Here, \( {V}_{\mu \nu}^{XC} \) is a matrix element of the exchange-correlation potential (V_xc) in the AO basis [40]. Indeed, hybrid functionals like B3LYP or PBE0 also include a scaled contribution of HF exchange (K_μν), further increasing the structural similarity between the KS and SEMO equations [41, 42].

Let us consider the properties of V_xc and the corresponding KS determinants. Most importantly, the exact V_xc is the potential that yields the correct ground-state density of the system [40, 43]. Consequently, a good approximation to V_xc should yield a determinant that accurately reflects the exact electron density and related one-electron properties such as dipole moments and molecular electrostatic potentials.

A second important property of the exact V_xc is that the eigenvalue of the highest occupied molecular orbital (HOMO) of the corresponding self-consistent KS determinant is exactly equal to the vertical ionization potential (IP) of the system [44]. Furthermore, Bartlett has formulated a more general IP theorem, based on the adiabatic time-dependent DFT equation [36, 45, 46]. According to this, all occupied orbital eigenvalues should correspond to vertical ionization potentials. Baerends and coworkers found this to be true for a broad range of molecules when using the statistical averaging of orbital potentials (SAOP) approximation to V_xc [47].

The exact V_xc is not known in general, but it can be determined for specific systems, e.g., via the optimized effective potential method or by inverting accurate electron densities [48,49,50,51,52]. Such studies offer numerical confirmation that the above conditions (in particular regarding ionization potentials) are indeed properties of the ideal V_xc. For general applications, many approximations to V_xc exist, which fulfill these conditions to a greater or lesser extent [45, 53].

In this context, it should be noted that the focus of most functional developers has been on the exchange-correlation functional (E_xc, see below), and not on the potential [54]. This is attractive because the corresponding potential can in principle be derived for any functional via the functional derivative with respect to the electron density ρ:

$$ {V}_{xc}\left(\boldsymbol{r}\right)=\frac{\partial {E}_{xc}\left[\rho \right]}{\partial \rho \left(\boldsymbol{r}\right)} $$

(11)

Meanwhile, the inverse is not true, i.e., it is in general not possible to derive a functional that corresponds to some known potential. However, the convenience of Eq. (11) is misleading. The consistent potentials derived in this way tend to be of poor quality, reflecting e.g., in an erroneous description of transition states and other self-interaction based problems. Burke and coworkers have characterized these problems as “density-driven” errors [55, 56]. It is telling that these issues can (to a large extent) be fixed by combining HF densities non-self-consistently with common density functionals [57, 58]. In other words, having no correlation potential seems to be better than having a poor one in many cases.
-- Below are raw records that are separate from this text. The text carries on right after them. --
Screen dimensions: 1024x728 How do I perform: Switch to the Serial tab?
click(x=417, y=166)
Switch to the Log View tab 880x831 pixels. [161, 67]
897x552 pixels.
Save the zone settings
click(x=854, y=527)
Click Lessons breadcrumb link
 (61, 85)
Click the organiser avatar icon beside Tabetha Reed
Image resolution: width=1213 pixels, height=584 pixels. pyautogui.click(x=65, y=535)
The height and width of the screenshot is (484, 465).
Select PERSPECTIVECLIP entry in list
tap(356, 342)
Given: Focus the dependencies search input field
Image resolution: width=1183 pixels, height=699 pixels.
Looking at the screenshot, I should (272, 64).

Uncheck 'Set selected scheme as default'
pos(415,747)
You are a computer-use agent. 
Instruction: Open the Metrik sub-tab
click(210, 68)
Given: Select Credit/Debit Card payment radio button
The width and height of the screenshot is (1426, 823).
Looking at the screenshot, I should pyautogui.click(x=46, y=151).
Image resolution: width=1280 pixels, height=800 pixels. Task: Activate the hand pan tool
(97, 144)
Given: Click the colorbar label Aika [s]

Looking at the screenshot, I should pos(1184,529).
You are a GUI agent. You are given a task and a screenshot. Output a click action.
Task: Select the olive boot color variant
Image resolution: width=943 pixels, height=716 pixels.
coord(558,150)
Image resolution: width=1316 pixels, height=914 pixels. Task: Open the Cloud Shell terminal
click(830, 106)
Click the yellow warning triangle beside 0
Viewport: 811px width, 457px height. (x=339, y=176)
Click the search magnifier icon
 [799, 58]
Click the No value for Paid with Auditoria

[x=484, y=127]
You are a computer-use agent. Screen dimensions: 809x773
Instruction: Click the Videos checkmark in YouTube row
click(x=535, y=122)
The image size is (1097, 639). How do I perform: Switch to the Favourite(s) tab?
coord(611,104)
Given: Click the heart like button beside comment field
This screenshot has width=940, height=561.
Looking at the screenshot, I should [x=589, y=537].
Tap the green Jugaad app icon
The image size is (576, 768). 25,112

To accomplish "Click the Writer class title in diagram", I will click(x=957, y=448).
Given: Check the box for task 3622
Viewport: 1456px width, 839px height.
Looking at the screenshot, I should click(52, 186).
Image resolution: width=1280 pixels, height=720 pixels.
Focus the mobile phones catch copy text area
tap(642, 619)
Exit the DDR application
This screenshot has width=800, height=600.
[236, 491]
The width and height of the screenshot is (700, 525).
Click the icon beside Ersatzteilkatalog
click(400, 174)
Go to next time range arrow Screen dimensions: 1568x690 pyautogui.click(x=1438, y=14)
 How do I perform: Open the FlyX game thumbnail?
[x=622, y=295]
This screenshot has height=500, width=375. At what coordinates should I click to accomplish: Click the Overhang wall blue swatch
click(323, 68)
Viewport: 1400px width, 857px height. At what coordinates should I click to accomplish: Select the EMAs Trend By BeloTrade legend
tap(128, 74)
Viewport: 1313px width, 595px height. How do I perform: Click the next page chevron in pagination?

Correlation potentials in wavefunction theory methods

Conventionally, higher-level WFT methods are based on a canonical HF reference, without any correlation contribution to the Fock matrix. The HF equations yield the variationally optimal reference, i.e., the one with the lowest energy. There are, however, also alternative choices to be made, such as Brueckner, natural or orbital-optimized references [38, 59,60,61,62,63].

These alternative determinants by definition have a higher energy than the canonical HF one. At first sight, this may seem like a drawback, as it means that more energy has to be recovered by the correlation treatment. However, these references are optimal in different ways. For instance, the Brueckner determinant has the largest overlap with the exact wavefunction and orbital-optimization yields the determinant which minimizes the total energy (i.e., the Hartree–Fock energy, E_HF, plus the correlation energy, E_C) [64]. These determinants are therefore more directly tied to the correlated wavefunction. The electrons are not simply subject to the mean-field potential, but feel an additional correlation potential [38]. The corresponding generalized Fock matrices thus formally resemble Eq. (9).

As for DFT, we can ask what the properties of these correlation potential and the related determinants are. Hesselmann and Jansen showed that the one-electron and response properties of Brueckner determinant are in significantly better agreement with experiment than those of the uncorrelated HF determinant [35]. The same is true for natural orbitals, which are obtained from diagonalization of correlated one-electron reduced-density matrices. By construction, they therefore reflect the more accurate electron density of the correlated treatment. Similarly, orbital-optimized MP2 calculations have been shown to produce accurate spin densities [62]. Finally, there is a close relationship between the extended Brueckner Fock matrix and correlation corrections to Koopman’s theorem, meaning that the correlation potential also improves the orbital energies [65, 66].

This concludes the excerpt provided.